Carnaval, o álbum da virada do Barão Vermelho. |
Em 1989, o Barão Vermelho lançou Barão Ao Vivo, o primeiro álbum gravado ao vivo do grupo. Gravado na casa noturna Dama Xoc, em São Paulo, o disco mostra a força do Barão Vermelho no palco, ainda mais pesado, cru e agressivo do que nos tempos de Cazuza. A banda mostrou todo esse potencial de palco na segunda edição do Festival Hollywood Rock, em janeiro de 1990, que contou com as etapas do Rio de Janeiro e de São Paulo.
Por volta de
meados de 1990, quando o Barão Vermelho começou a gravar Na Calada da
Noite, Dé Palmeira decidiu deixar a banda.
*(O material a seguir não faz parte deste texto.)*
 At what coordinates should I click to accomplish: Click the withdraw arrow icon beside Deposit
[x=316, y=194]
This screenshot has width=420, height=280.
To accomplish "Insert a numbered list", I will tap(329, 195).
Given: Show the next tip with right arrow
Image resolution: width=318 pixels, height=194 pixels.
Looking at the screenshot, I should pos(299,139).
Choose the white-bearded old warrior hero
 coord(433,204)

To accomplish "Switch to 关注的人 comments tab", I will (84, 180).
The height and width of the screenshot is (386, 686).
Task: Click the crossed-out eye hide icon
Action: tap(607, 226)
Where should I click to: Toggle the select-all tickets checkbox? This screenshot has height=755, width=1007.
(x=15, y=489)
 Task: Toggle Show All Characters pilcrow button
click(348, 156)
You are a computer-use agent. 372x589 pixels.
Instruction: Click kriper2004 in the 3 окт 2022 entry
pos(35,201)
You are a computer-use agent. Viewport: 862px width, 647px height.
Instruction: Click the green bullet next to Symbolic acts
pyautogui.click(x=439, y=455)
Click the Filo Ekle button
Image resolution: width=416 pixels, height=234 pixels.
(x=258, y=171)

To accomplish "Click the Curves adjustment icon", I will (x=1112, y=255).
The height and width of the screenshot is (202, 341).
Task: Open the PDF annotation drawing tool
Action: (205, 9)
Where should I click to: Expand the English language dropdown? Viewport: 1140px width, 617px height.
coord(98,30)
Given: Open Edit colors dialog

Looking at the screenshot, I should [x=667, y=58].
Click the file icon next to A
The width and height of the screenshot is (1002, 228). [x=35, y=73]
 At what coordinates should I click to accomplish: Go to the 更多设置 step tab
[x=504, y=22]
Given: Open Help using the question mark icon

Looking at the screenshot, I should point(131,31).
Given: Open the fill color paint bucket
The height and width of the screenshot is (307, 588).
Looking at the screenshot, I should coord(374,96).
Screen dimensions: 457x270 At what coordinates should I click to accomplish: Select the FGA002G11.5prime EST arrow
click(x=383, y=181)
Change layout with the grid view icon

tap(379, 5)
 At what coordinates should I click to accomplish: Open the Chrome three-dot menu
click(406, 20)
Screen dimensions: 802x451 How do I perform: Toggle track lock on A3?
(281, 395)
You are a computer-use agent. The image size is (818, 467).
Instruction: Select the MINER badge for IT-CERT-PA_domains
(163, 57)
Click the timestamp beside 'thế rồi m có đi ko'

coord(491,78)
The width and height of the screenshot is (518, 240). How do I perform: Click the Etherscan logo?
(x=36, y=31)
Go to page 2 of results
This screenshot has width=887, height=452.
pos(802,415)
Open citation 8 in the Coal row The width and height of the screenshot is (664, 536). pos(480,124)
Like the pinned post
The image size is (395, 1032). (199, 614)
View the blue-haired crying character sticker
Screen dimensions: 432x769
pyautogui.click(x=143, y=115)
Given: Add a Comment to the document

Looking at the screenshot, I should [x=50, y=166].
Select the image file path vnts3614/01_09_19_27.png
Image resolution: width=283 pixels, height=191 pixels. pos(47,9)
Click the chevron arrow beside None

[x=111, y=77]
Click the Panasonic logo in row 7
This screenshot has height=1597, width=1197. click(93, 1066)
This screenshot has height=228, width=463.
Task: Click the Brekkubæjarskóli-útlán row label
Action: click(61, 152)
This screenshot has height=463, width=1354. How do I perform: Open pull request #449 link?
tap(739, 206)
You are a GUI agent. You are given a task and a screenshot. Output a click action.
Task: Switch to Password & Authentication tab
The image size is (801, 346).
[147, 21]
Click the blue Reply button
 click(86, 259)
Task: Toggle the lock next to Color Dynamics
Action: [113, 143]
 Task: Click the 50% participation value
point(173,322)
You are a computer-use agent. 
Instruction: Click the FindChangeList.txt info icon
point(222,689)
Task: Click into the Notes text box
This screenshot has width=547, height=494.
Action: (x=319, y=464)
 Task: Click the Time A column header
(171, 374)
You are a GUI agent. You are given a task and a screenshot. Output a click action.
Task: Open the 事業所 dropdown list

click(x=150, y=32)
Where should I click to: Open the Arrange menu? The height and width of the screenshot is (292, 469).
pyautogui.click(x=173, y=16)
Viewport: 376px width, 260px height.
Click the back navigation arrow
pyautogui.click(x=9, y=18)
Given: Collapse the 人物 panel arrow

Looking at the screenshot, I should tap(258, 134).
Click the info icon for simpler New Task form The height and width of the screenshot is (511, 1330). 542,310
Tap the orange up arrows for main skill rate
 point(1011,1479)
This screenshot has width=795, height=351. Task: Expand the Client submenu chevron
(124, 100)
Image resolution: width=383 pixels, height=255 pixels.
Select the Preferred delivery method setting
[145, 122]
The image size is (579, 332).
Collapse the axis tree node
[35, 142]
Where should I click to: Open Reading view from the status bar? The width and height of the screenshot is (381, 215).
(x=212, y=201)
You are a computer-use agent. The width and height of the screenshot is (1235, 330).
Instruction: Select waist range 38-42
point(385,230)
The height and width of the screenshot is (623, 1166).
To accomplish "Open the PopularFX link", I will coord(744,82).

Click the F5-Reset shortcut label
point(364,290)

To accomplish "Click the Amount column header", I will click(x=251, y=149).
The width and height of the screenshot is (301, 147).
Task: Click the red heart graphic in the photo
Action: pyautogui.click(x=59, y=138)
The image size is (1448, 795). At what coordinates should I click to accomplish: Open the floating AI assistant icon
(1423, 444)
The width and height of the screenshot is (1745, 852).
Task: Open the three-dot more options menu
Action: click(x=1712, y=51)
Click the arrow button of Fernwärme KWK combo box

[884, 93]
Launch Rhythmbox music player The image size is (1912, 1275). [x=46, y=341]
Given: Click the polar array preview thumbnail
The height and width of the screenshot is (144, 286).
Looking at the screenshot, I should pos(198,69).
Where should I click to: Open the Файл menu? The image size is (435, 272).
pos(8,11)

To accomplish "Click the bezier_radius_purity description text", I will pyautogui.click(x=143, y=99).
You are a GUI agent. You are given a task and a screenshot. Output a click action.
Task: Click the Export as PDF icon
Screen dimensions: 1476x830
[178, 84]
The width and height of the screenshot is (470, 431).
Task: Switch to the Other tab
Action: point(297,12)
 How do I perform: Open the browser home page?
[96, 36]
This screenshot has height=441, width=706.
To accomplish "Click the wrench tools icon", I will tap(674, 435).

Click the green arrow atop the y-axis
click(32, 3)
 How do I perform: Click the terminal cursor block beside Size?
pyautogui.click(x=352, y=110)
A situação de Dé dentro do
grupo já não era tranquila desde o ano anterior, quando quase deixou o Barão. Dé
estava insatisfeito por não ter mais espaço na banda e acusava Frejat de egoísmo,
de não querer que ninguém tivesse mais destaque do que ele.
Para ocupar
o lugar de Dé, a banda convidou ninguém menos que Dadi Carvalho, ex-baixista
dos Novos Baianos e da A Cor do Som, músico bastante requisitado pelos mais
diversos artistas. Por ironia do destino, Dadi era um dos ídolos de Dé
Palmeira. A saída de Dé do Barão Vermelho não apenas trouxe Dadi para a banda
como também promoveu a efetivação de Fernando Guimarães e Peninha como
integrantes oficiais do conjunto.
As gravações
do novo disco transcorreram com tranquilidade, contando com Ezequiel Neves (jornalista
e produtor musical, um velho amigo da banda Barão Vermelho), Paulo Junqueiro
(se tornou anos mais tarde dirigente de gravadora), Roberto Frejat e Guto Goffi
na produção. Dadi chegou regravar as linhas de baixo que haviam sido gravadas
por Dé Palmeira para o novo disco, antes de deixar o Barão Vermelho.
No começo
das gravações, um velho conhecido visitou a turma do Barão Vermelho: Cazuza.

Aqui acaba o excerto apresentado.